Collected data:

━━━━━━━━━━━━━━━━━━━━

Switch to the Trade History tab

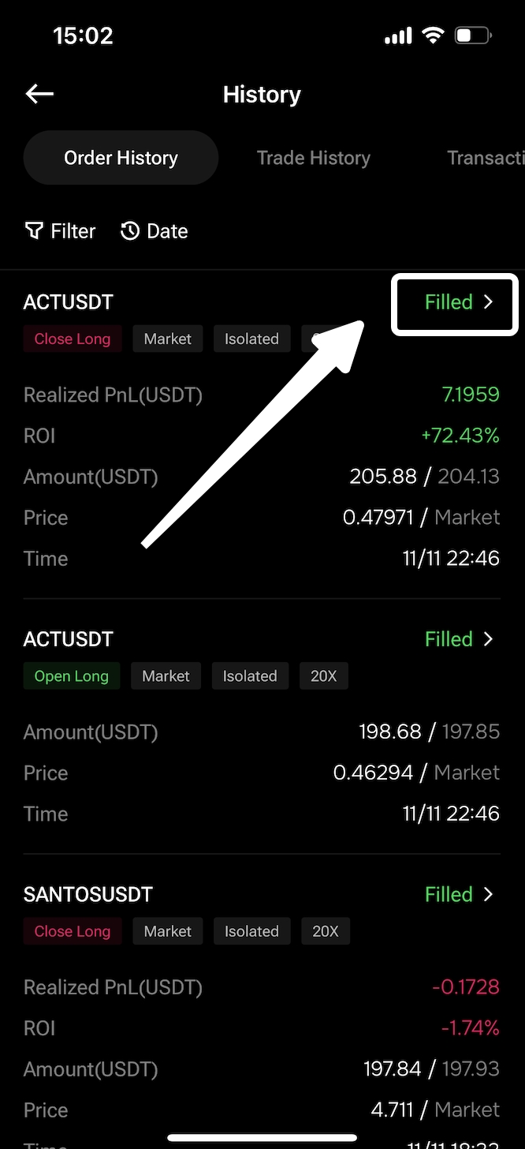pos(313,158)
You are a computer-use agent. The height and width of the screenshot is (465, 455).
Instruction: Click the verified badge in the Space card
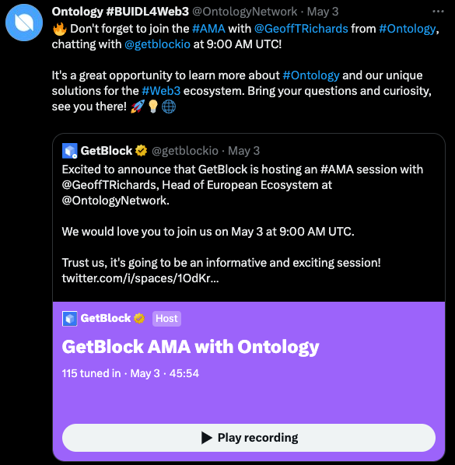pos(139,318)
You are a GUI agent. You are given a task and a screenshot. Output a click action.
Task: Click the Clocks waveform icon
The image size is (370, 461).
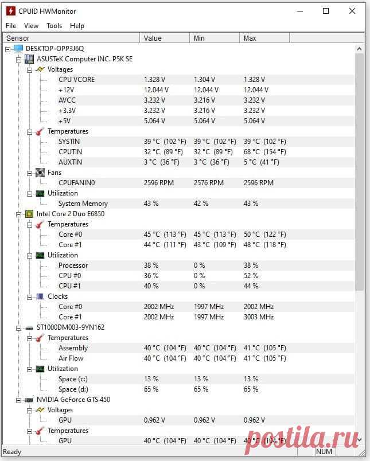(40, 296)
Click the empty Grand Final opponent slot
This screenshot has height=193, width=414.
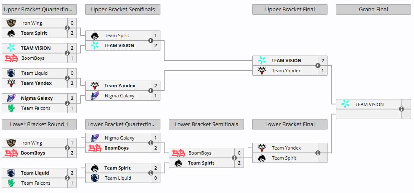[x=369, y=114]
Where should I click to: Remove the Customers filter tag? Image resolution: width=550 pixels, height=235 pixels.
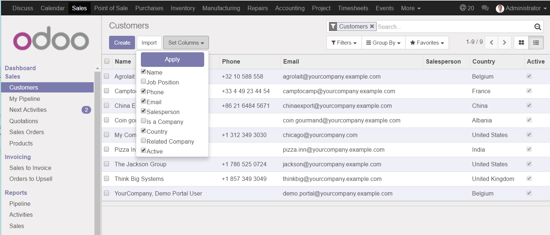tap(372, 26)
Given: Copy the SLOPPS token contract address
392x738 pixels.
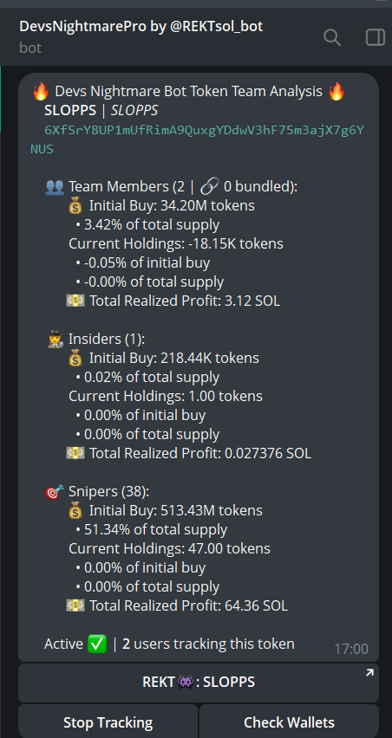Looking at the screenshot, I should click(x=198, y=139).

━━━━━━━━━━━━━━━━━━━━

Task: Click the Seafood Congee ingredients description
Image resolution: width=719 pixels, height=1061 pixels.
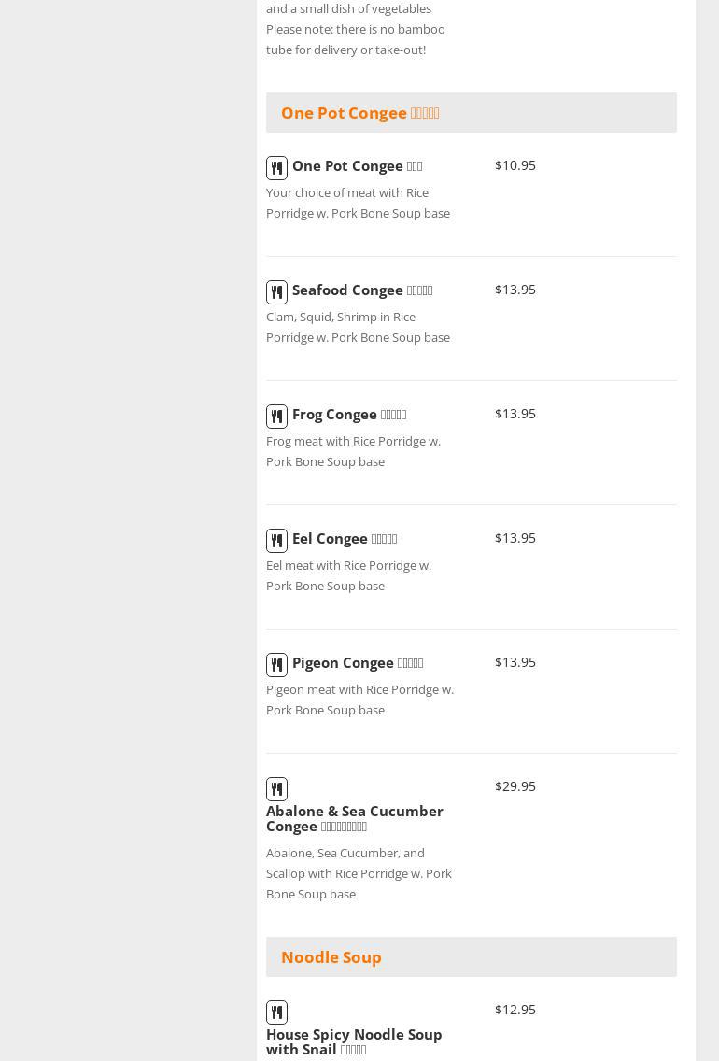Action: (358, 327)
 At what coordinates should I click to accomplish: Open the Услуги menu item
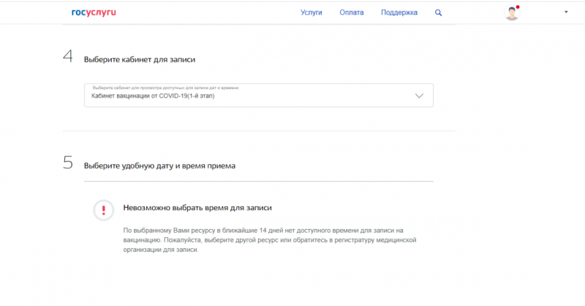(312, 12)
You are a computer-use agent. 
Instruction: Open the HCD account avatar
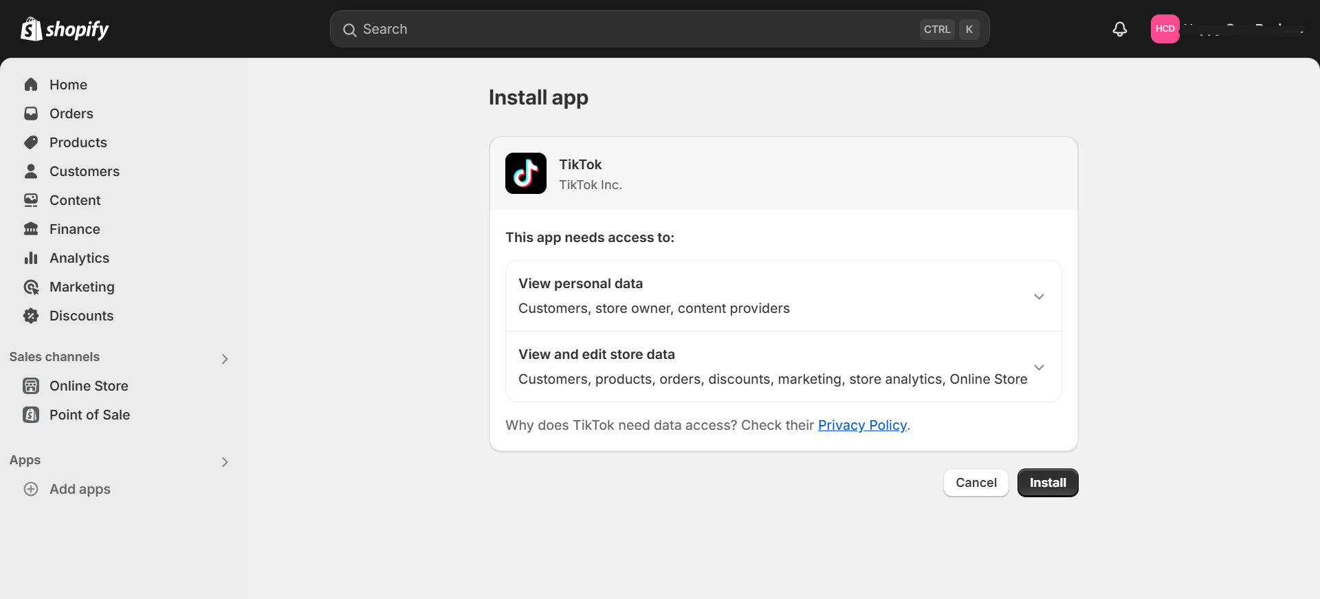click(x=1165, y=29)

━━━━━━━━━━━━━━━━━━━━

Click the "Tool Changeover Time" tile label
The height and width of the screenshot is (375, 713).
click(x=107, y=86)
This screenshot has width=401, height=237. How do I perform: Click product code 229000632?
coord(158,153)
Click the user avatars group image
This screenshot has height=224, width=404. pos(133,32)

━━━━━━━━━━━━━━━━━━━━

# What the task asks:
Scanning the data above, copy out every line where "agent" is found.

# Your response:
You are a computer-use agent. The height and width of the screenshot is (465, 455).
You are a GUI agent. You are given a task and a screenshot. Output a click action.
You are a computer-use agent. 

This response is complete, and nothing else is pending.